** start EXTRACTED DATA **

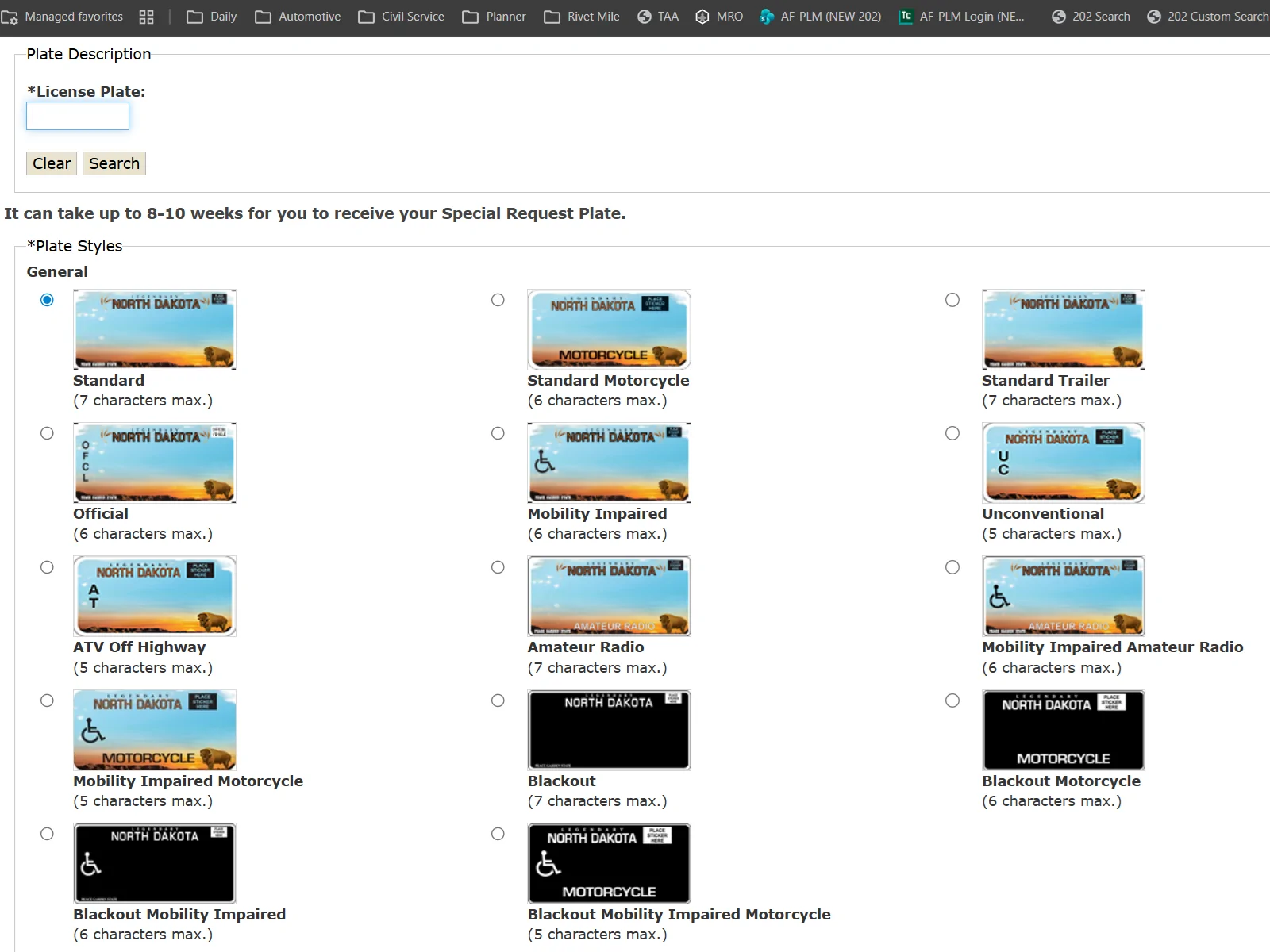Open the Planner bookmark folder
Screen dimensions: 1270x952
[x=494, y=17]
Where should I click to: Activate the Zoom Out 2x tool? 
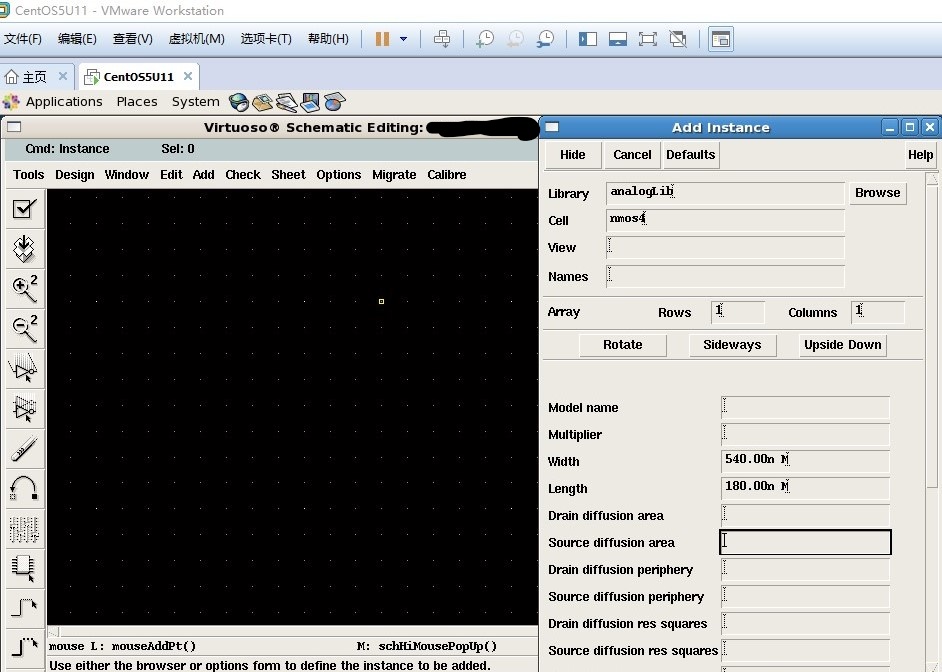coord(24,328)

** end EXTRACTED DATA **
** start EXTRACTED DATA **

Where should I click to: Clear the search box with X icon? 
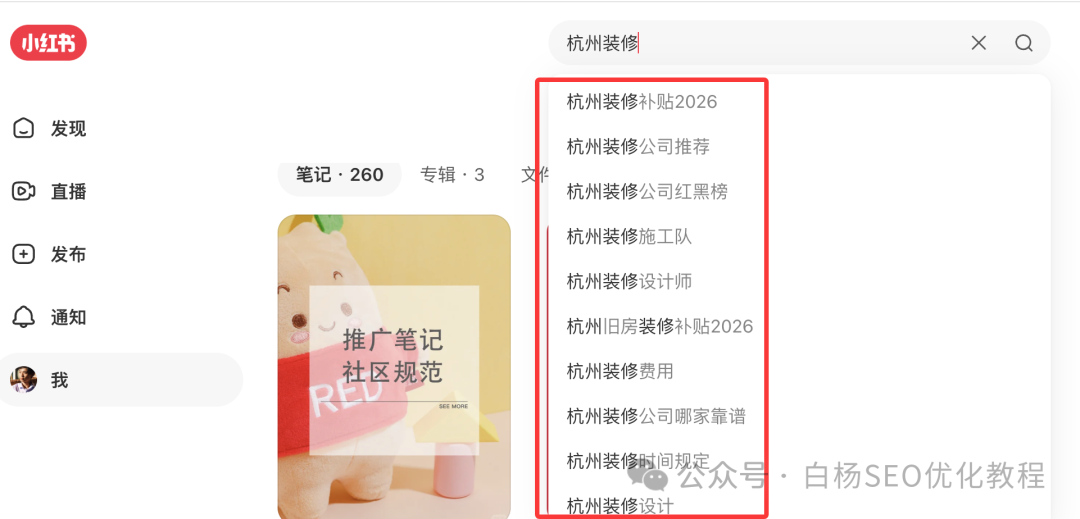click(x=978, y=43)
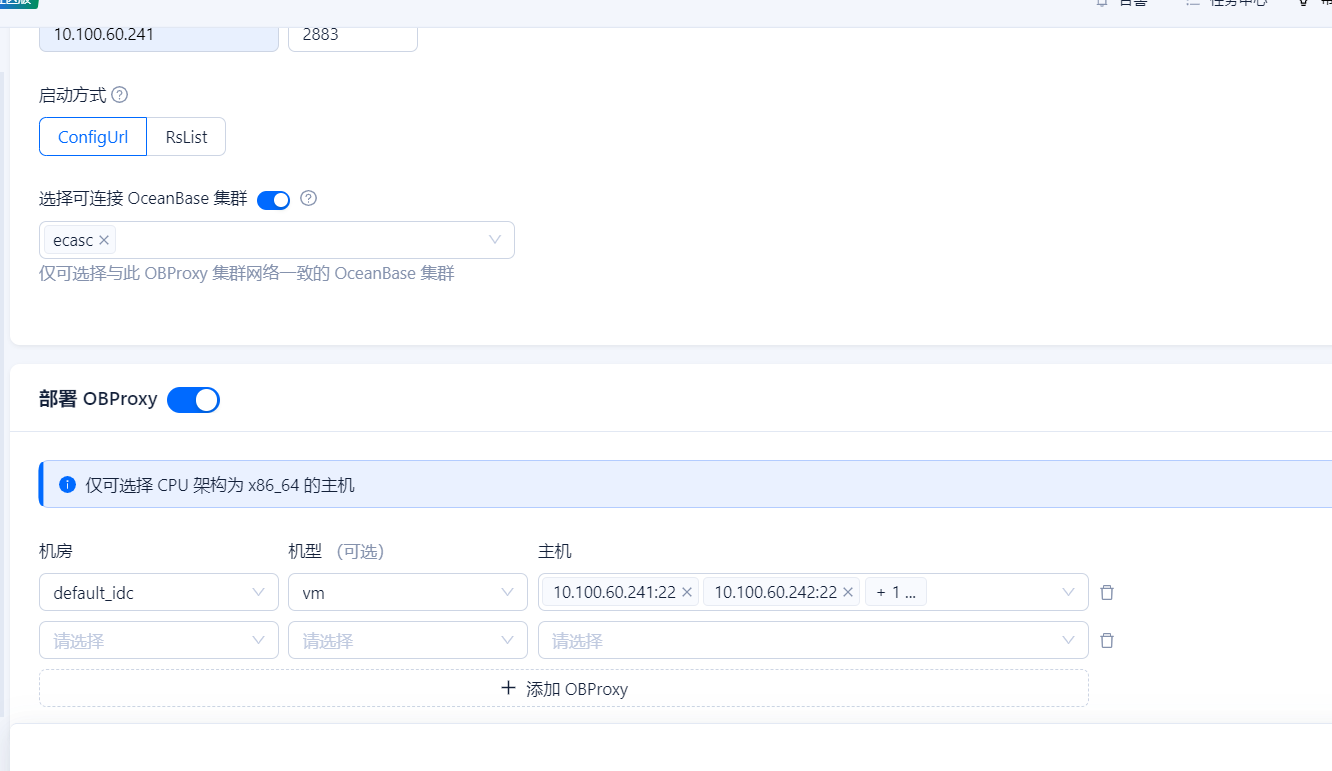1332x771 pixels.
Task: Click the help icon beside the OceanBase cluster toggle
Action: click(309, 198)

** end EXTRACTED DATA **
** start EXTRACTED DATA **

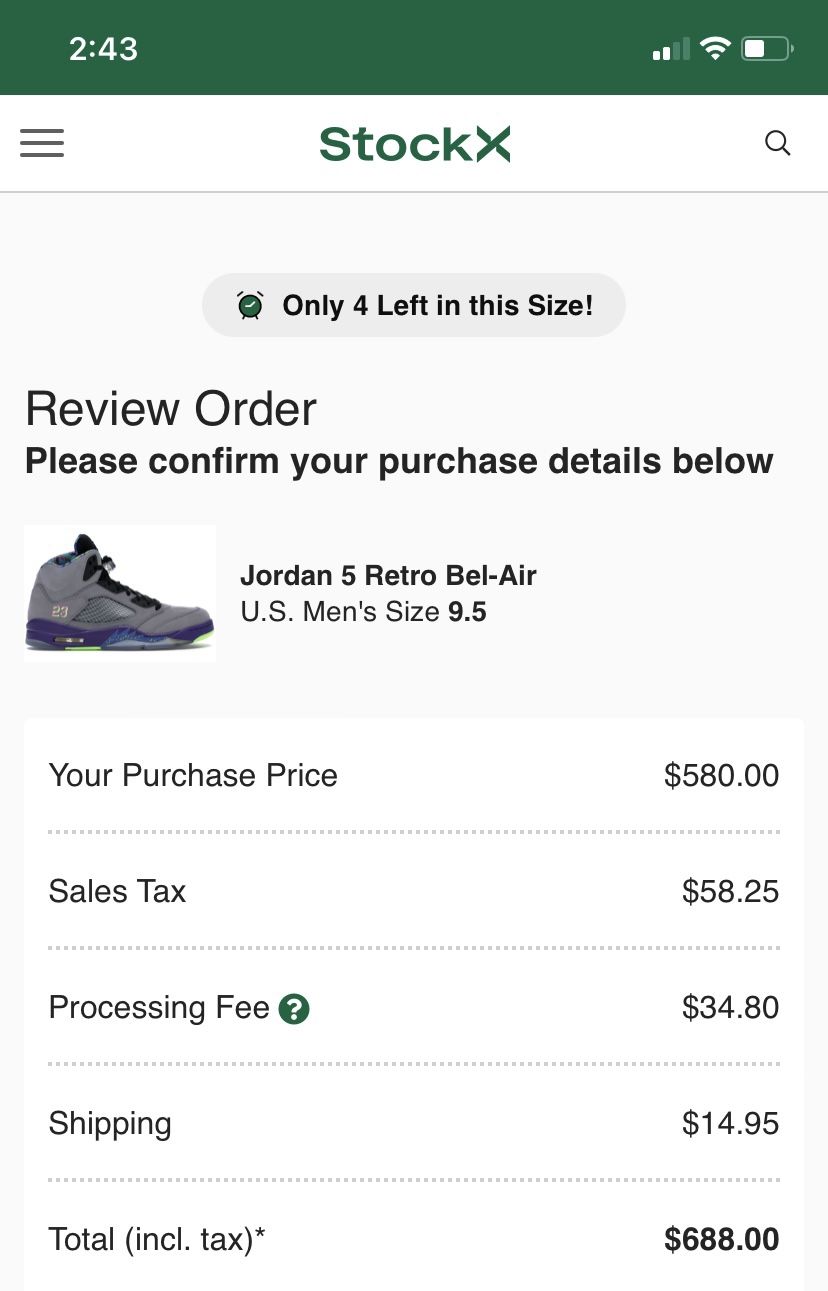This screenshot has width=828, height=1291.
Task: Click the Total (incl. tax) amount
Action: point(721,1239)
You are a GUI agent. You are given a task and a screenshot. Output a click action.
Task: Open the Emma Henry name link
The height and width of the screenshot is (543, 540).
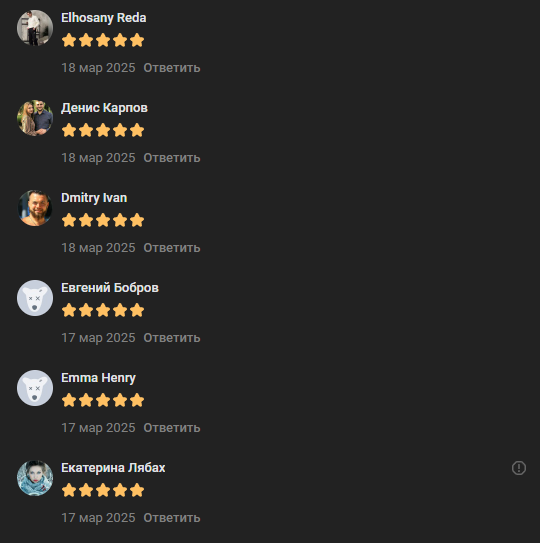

** end EXTRACTED DATA **

■ WHAT IS BEING ASKED
Please rewrite the records from the line with "Open the Planner bookmark folder" up to and including the line with "coord(24,328)", substituting "button" for "tool" and keeping everything else unchanged. Leave the pictures out of your answer.

■ WRITTEN RESPONSE
Open the Planner bookmark folder
Screen dimensions: 1270x952
[x=494, y=17]
Where should I click to: Activate the Zoom Out 2x button? 
coord(24,328)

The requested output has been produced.